• _WORK TASK_
Nothing but the lines below between the line holding "The image size is (675, 427)." and the line holding "Click the #FFFFFF", inclusive, should appear in the answer, each set down exactly.
** THE DATA follows **
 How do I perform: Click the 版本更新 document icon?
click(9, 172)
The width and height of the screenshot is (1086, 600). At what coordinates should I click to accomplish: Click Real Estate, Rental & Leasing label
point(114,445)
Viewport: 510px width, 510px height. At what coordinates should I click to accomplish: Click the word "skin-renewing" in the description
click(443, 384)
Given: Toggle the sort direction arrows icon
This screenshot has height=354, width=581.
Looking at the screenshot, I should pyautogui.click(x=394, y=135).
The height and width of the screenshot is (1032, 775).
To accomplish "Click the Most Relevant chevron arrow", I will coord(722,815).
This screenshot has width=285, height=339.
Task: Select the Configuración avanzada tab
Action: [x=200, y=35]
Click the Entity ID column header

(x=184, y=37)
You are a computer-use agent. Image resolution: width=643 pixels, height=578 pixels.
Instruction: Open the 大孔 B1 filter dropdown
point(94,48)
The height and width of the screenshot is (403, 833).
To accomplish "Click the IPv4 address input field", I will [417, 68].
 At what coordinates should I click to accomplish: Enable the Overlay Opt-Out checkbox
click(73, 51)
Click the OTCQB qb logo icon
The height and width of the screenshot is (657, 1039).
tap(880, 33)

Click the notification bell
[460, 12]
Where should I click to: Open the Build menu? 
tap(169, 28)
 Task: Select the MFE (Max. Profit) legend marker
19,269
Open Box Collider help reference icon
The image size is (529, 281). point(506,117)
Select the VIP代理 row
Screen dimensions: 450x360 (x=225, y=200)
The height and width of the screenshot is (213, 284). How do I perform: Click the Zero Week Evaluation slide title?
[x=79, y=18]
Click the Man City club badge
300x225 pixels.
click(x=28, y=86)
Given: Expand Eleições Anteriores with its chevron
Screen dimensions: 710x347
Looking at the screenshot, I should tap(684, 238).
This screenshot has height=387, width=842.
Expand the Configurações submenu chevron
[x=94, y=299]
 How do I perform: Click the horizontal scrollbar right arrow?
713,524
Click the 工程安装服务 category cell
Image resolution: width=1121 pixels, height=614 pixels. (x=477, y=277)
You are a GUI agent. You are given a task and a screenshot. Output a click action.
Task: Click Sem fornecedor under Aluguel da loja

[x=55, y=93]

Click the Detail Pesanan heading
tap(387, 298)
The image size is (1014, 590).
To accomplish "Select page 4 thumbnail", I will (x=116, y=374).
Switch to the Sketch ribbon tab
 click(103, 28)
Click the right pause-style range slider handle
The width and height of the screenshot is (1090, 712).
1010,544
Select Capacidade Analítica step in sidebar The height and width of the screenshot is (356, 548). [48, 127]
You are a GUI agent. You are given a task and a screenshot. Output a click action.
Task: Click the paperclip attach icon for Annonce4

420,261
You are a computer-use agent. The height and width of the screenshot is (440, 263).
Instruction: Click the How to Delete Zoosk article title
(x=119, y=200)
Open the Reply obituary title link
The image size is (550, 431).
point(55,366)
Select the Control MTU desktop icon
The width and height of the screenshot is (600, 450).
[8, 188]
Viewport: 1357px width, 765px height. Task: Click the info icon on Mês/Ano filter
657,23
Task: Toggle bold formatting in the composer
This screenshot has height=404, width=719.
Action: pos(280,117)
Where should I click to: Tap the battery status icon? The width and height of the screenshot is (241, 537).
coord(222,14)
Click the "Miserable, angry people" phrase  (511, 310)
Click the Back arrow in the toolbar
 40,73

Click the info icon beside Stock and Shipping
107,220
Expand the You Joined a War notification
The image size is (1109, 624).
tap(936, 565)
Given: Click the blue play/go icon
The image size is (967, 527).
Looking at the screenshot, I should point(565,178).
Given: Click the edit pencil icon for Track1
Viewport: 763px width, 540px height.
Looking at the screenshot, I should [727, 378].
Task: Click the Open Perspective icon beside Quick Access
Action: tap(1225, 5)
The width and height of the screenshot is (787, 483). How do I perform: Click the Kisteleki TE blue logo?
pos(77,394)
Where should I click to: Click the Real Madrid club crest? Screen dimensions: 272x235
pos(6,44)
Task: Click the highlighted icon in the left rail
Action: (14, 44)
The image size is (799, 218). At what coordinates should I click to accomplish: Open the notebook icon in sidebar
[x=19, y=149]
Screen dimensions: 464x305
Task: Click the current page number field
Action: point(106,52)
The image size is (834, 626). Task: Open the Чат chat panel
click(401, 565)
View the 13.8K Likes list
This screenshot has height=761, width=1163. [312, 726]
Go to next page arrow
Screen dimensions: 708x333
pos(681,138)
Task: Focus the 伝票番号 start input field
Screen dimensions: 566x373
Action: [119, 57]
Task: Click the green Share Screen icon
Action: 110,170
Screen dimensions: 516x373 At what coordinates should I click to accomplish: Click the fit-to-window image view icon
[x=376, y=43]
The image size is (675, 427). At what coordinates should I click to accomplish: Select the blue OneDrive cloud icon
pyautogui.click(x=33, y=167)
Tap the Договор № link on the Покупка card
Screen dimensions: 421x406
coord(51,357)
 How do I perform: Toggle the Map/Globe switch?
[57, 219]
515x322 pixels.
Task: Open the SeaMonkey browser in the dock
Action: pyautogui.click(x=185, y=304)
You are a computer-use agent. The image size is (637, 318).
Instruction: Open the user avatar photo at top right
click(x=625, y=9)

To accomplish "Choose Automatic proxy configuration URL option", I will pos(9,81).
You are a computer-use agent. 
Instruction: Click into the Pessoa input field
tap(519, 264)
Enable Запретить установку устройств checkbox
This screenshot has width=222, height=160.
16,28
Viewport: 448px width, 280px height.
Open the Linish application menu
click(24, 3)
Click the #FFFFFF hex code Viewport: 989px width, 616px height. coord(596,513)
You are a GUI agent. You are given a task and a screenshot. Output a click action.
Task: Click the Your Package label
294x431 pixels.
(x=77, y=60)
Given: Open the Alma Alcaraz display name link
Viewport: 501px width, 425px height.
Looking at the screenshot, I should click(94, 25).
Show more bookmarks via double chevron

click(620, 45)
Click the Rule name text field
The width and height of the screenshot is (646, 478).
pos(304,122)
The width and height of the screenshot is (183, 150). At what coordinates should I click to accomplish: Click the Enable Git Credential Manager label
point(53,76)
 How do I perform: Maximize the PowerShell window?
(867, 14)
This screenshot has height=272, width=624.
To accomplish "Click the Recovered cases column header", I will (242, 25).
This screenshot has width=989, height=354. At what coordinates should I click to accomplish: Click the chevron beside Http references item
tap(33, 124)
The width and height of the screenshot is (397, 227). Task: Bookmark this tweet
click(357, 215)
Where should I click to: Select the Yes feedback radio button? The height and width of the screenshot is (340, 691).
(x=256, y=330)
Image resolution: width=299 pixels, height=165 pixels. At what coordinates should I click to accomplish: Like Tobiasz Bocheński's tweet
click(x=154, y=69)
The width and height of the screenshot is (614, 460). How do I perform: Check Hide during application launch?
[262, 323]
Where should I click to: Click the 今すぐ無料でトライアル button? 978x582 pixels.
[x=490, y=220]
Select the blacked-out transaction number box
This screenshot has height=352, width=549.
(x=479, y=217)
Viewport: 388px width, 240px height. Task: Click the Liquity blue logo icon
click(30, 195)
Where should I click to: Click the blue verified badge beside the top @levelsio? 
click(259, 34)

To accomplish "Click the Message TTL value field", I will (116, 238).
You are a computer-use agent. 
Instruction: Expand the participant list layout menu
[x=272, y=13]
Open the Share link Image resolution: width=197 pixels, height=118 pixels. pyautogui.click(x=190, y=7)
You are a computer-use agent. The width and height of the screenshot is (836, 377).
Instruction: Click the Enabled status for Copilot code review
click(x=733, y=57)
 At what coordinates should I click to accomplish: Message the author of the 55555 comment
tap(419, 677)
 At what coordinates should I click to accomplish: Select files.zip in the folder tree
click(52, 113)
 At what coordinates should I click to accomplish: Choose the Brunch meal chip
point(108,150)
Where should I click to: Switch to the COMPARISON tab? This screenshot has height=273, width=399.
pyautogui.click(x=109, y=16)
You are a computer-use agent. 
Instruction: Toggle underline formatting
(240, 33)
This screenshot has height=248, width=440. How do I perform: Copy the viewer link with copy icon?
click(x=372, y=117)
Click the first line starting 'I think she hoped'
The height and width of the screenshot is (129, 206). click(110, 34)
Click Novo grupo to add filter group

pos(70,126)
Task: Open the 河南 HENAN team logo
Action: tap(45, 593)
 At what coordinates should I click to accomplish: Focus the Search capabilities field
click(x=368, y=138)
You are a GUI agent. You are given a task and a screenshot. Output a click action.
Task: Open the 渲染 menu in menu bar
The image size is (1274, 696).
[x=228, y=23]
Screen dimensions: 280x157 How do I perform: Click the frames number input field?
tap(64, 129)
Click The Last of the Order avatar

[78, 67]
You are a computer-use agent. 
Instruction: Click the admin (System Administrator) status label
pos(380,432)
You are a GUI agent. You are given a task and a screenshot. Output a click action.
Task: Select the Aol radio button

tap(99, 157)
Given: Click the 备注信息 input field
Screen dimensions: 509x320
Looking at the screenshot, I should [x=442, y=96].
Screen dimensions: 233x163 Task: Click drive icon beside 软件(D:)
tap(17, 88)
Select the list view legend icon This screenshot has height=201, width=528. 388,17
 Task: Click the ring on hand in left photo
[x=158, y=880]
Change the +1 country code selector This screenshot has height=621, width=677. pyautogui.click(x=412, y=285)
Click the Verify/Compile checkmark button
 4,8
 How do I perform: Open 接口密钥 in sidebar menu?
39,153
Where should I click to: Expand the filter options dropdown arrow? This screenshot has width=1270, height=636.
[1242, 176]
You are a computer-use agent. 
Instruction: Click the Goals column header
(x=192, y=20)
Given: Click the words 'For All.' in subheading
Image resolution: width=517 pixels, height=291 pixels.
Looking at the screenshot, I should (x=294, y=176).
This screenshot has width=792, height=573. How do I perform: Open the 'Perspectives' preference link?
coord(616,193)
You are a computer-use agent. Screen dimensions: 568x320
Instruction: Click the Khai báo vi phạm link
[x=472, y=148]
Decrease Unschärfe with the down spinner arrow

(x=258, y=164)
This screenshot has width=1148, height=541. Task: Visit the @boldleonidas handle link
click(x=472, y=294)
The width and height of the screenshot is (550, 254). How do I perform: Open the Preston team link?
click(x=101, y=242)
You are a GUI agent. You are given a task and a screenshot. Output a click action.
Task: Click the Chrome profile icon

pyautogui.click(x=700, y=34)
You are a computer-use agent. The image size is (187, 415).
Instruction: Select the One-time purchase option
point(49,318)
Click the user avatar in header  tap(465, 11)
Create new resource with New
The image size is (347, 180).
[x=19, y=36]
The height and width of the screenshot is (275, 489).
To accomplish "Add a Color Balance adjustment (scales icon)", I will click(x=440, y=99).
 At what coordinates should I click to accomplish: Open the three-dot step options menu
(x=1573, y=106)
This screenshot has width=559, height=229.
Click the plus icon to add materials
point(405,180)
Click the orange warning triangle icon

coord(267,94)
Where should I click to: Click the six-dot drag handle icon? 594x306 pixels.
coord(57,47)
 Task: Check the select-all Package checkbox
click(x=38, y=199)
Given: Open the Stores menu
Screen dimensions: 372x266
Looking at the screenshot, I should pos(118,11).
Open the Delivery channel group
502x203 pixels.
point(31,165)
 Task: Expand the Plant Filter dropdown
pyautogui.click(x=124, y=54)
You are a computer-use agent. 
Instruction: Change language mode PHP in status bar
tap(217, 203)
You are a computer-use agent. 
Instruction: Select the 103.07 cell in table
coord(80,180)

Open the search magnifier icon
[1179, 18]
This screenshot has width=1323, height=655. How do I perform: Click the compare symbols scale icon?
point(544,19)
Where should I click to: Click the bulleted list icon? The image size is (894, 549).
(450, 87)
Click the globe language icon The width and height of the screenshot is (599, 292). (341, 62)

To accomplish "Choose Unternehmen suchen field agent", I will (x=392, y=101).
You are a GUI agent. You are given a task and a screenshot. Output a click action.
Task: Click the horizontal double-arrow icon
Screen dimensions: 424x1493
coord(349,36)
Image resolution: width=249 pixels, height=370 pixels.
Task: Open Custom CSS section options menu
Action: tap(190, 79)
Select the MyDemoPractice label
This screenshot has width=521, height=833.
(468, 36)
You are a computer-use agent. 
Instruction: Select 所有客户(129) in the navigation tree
** End of THE DATA **
• _RESULT_
The image size is (675, 427). At what coordinates should I click to accomplish: Select the blue OneDrive cloud icon
pyautogui.click(x=33, y=167)
Tap the Договор № link on the Покупка card
Screen dimensions: 421x406
coord(51,357)
 How do I perform: Toggle the Map/Globe switch?
[57, 219]
515x322 pixels.
Task: Open the SeaMonkey browser in the dock
Action: pyautogui.click(x=185, y=304)
You are a computer-use agent. The image size is (637, 318).
Instruction: Open the user avatar photo at top right
click(x=625, y=9)

To accomplish "Choose Automatic proxy configuration URL option", I will pos(9,81).
You are a computer-use agent. 
Instruction: Click into the Pessoa input field
tap(519, 264)
Enable Запретить установку устройств checkbox
This screenshot has width=222, height=160.
16,28
Viewport: 448px width, 280px height.
Open the Linish application menu
click(24, 3)
Click the #FFFFFF hex code Viewport: 989px width, 616px height. coord(596,513)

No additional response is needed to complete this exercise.